Бабийчук замямлил невнятное.
– Откуда бутылки? – повторил Устименко.
Вера Николаевна спокойно объяснила, что здесь имелся киоск, этот киоск ее дядюшка вскрыл и содержимое спрятал в подвал. Естественно сегодня…
– Весь алкоголь доставить сюда, в эту палату, – велел Устименко и вспомнил, что именно таким голосом он разговаривал в Кхаре, когда бывало безнадежно трудно. – Вам понятно, Бабийчук?
– Понятно! – сразу погрустнев, ответил Бабийчук.
– Любого пьяного – расстреляю, – так же негромко пообещал Володя. Именем командира, ясно?
Ящики с алкоголем Бабийчук и Ваня Телегин, сделав приличные случаю похоронные лица, составили в стенной шкаф, который Володя запер, а подумав, переставил к нему вплотную еще и свою кровать.
– Однако… и вправду бы расстреляли? – усомнилась Вересова.
– Нынче война, – ответил Володя. – А мы в тылу.
– Но ведь… среди своих…
Устименко не ответил.
Ночь они вдвоем – Вера Николаевна и Володя – просидели возле Цветкова. Иногда он бредил, иногда вглядывался в Устименку странно-светлым, прозрачным взглядом и спрашивал:
– Не вернулся?
Володя понимал, что спрашивает командир про Терентьева, и отвечал виновато:
– Нет. Пока нет.
В доме было непривычно тихо и удивительно тепло, и каждый раз, стряхивая с себя тяжелую, давящую дремоту, Устименко дивился, как тут и сухо и светло, как не скрипят в сырой и ветреной тьме деревья, как совсем не затекли ноги и как ему удобно и ловко .
– Не вернулся? – вновь спрашивал Цветков. – Точно, не вернулся?
– О ком это он? – тихо осведомилась Вера Николаевна.

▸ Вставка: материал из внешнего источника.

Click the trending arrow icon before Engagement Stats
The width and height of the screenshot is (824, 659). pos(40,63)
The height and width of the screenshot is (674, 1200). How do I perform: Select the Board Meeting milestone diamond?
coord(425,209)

– Так, один товарищ наш… отстал…
– Вы бы по-настоящему, толком поспали, – посоветовала Вересова, – я же не из лесу, я отоспалась…

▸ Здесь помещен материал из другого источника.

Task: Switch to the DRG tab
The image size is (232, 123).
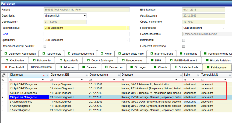Action: tap(156, 60)
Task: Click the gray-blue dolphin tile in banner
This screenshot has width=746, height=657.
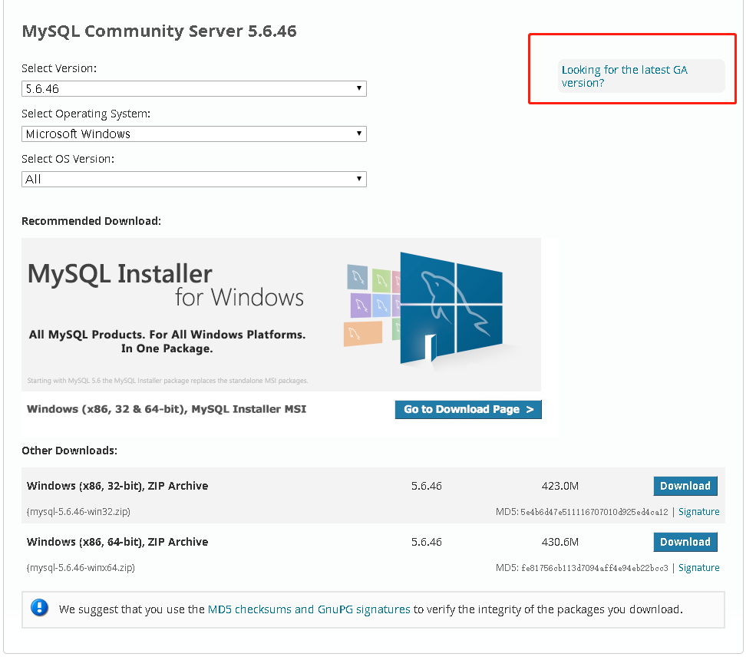Action: 357,277
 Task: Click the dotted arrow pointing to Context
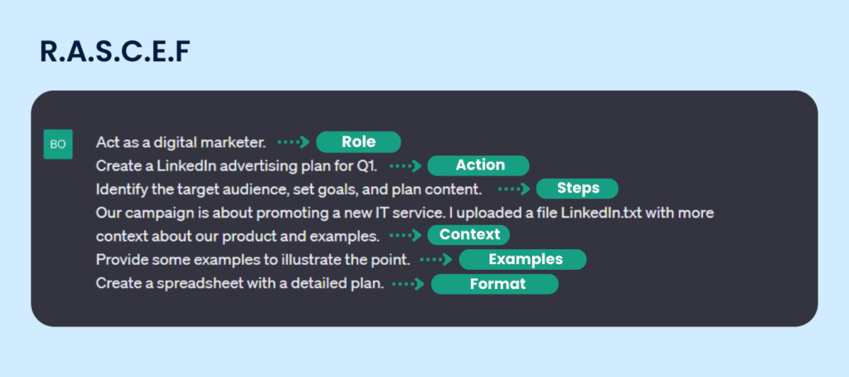pyautogui.click(x=406, y=235)
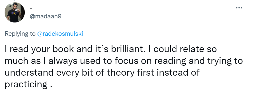Select the dash display name above the handle
The width and height of the screenshot is (253, 93).
31,8
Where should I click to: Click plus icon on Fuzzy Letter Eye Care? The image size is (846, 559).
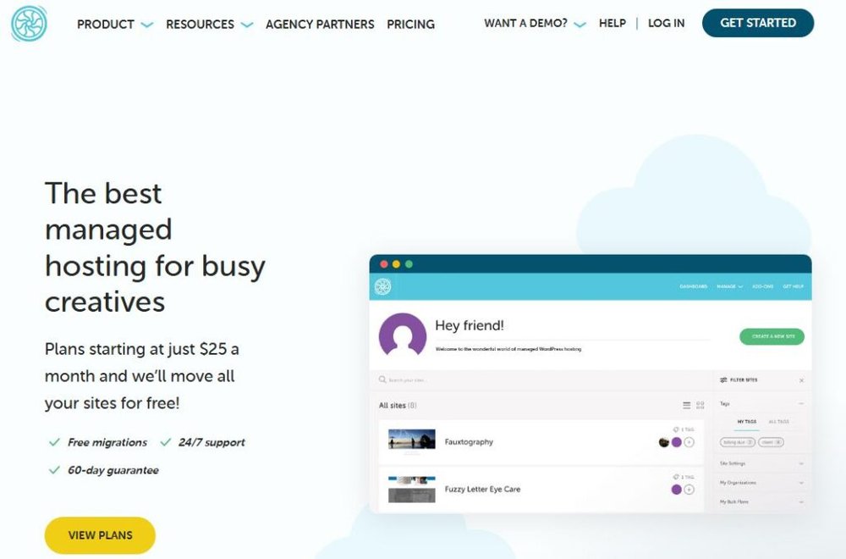tap(689, 490)
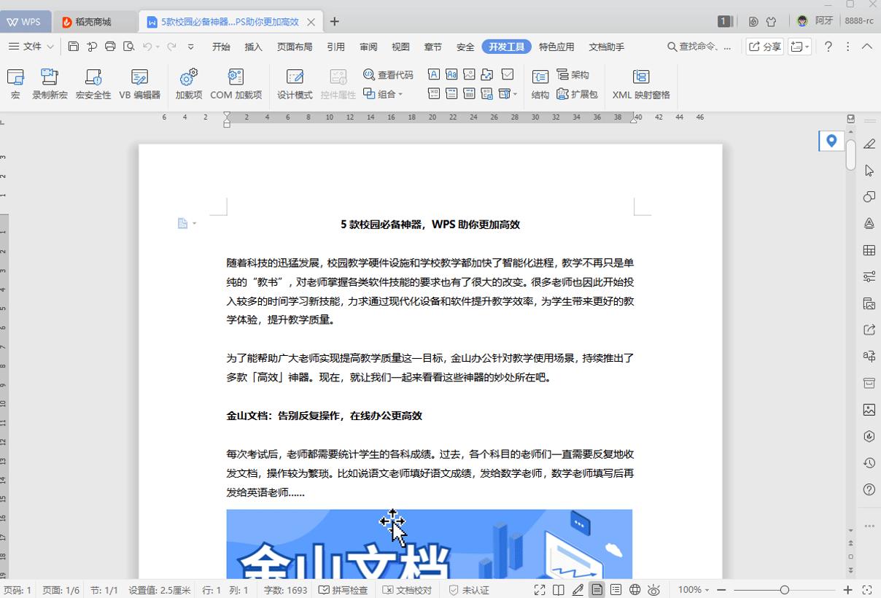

Глаза ее ласково блестели, затененная керосиновая лампа освещала теплым светом обнаженные руки, поблескивала на ампулах, когда Вересова готовила шприц, чтобы ввести Цветкову камфару или кофеин, а Володя, вновь задремывая, вспоминал Варины руки, ее широкие ладошки и слушающие глаза – такой он ее всегда помнил и видел все эти годы.
– Ну и мотор! – сказала под утро Вера Николаевна. – Железный!
Откинувшись в кресле, она все всматривалась в лицо Цветкова, глаза ее при этом становились жестче, теряли свой ласковый блеск, а когда рассвело, она неожиданно строго спросила:
– Должно быть, замечательный человек – ваш командир?
– Замечательный! – ответил Володя. – Таких – поискать!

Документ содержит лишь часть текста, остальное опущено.